Spark:如果 DataFrame 有架构,DataFrame 如何成为 Dataset[Row] [英] Spark: How can DataFrame be Dataset[Row] if DataFrame's have a schema
问题描述
这篇文章声称Spark中的DataFrame
等价于Dataset[Row]
,但这篇博文 表明 DataFrame
具有架构.>
以博客文章中将 RDD 转换为 DataFrame
为例:如果 DataFrame
与 Dataset[Row]
相同,然后将 RDD
转换为 DataFrame
应该很简单
val rddToDF = rdd.map(value => Row(value))
但它显示的是这个
val rddStringToRowRDD = rdd.map(value => Row(value))val dfschema = StructType(Array(StructField("value",StringType)))val rddToDF = sparkSession.createDataFrame(rddStringToRowRDD,dfschema)val rDDToDataSet = rddToDF.as[String]
显然,数据框实际上是行和模式的数据集.
在 Spark 2.0 中,在代码中有:type DataFrame = Dataset[Row]
它是Dataset[Row]
,只是因为定义.
Dataset
也有模式,你可以使用 printSchema()
函数打印它.通常 Spark 会推断模式,因此您不必自己编写它 - 但它仍然存在 ;)
您也可以执行 createTempView(name)
并在 SQL 查询中使用它,就像 DataFrames 一样.
换句话说,Dataset
= DataFrame from Spark 1.5
+ encoder
,将行转换为您的类.在 Spark 2.0 中合并类型后,DataFrame 就变成了 Dataset[Row]
的别名,所以没有指定编码器.
关于转换:rdd.map() 也返回 RDD
,它从不返回 DataFrame.你可以这样做:
//Dataset[Row]=DataFrame,无编码器val rddToDF = sparkSession.createDataFrame(rdd)//现在它有了信息,应该使用 String 的编码器 - 所以它变成了 Dataset[String]val rDDToDataSet = rddToDF.as[String]//但是,它可以缩短为:val 数据集 = sparkSession.createDataset(rdd)
This article claims that a DataFrame
in Spark is equivalent to a Dataset[Row]
, but this blog post shows that a DataFrame
has a schema.
Take the example in the blog post of converting an RDD to a DataFrame
: if DataFrame
were the same thing as Dataset[Row]
, then converting an RDD
to a DataFrame
should be as simple
val rddToDF = rdd.map(value => Row(value))
But instead it shows that it's this
val rddStringToRowRDD = rdd.map(value => Row(value))
val dfschema = StructType(Array(StructField("value",StringType)))
val rddToDF = sparkSession.createDataFrame(rddStringToRowRDD,dfschema)
val rDDToDataSet = rddToDF.as[String]
Clearly a dataframe is actually a dataset of rows and a schema.
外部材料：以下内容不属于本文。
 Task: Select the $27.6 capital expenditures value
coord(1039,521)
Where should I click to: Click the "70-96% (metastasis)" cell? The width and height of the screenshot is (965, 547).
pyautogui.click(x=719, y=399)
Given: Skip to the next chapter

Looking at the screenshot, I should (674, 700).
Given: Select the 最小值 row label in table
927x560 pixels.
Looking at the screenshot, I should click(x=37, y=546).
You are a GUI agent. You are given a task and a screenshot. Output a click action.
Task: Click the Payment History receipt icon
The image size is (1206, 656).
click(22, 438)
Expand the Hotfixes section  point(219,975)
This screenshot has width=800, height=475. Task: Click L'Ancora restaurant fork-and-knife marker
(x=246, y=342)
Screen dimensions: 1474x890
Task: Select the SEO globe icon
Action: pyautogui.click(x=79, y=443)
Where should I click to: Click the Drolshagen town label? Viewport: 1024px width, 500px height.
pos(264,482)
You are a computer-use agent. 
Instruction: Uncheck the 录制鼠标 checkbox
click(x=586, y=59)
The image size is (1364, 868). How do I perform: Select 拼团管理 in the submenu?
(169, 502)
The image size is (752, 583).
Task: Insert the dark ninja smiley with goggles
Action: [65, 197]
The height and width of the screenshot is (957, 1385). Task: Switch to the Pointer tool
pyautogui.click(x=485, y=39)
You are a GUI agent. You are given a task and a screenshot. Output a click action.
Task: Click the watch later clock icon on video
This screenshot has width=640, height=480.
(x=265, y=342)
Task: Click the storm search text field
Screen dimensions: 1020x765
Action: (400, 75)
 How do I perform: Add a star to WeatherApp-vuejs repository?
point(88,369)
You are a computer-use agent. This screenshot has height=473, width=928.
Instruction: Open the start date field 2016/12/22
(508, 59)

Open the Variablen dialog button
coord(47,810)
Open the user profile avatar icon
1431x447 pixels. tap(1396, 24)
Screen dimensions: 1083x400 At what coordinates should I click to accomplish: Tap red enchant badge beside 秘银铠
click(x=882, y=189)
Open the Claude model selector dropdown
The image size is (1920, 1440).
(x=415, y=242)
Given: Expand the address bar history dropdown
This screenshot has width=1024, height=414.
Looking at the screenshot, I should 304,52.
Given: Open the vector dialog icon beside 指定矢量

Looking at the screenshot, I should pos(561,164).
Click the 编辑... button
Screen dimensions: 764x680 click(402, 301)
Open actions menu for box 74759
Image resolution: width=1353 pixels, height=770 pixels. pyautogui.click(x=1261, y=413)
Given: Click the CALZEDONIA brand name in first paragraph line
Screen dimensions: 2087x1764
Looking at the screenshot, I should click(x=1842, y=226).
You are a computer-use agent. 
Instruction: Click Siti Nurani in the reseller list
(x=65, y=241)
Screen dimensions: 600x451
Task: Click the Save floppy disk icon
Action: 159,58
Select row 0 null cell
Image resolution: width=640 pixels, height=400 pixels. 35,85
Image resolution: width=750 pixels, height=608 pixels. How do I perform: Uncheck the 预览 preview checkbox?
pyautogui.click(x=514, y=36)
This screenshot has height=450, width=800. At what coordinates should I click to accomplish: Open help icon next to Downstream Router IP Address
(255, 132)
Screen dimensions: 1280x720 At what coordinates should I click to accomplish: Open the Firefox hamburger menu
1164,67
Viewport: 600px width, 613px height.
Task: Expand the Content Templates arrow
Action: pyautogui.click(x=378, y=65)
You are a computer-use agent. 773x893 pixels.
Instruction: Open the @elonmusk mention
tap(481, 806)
In Spark 2.0, in code there is:
type DataFrame = Dataset[Row]
It is Dataset[Row]
, just because of definition.
Dataset
has also schema, you can print it using printSchema()
function. Normally Spark infers schema, so you don't have to write it by yourself - however it's still there ;)
You can also do createTempView(name)
and use it in SQL queries, just like DataFrames.
In other words, Dataset
= DataFrame from Spark 1.5
+ encoder
, that converts rows to your classes. After merging types in Spark 2.0, DataFrame becomes just an alias for Dataset[Row]
, so without specified encoder.
About conversions: rdd.map() also returns RDD
, it never returns DataFrame. You can do:
// Dataset[Row]=DataFrame, without encoder
val rddToDF = sparkSession.createDataFrame(rdd)
// And now it has information, that encoder for String should be used - so it becomes Dataset[String]
val rDDToDataSet = rddToDF.as[String]
// however, it can be shortened to:
val dataset = sparkSession.createDataset(rdd)
这篇关于Spark:如果 DataFrame 有架构,DataFrame 如何成为 Dataset[Row]的文章就介绍到这了,希望我们推荐的答案对大家有所帮助,也希望大家多多支持IT屋!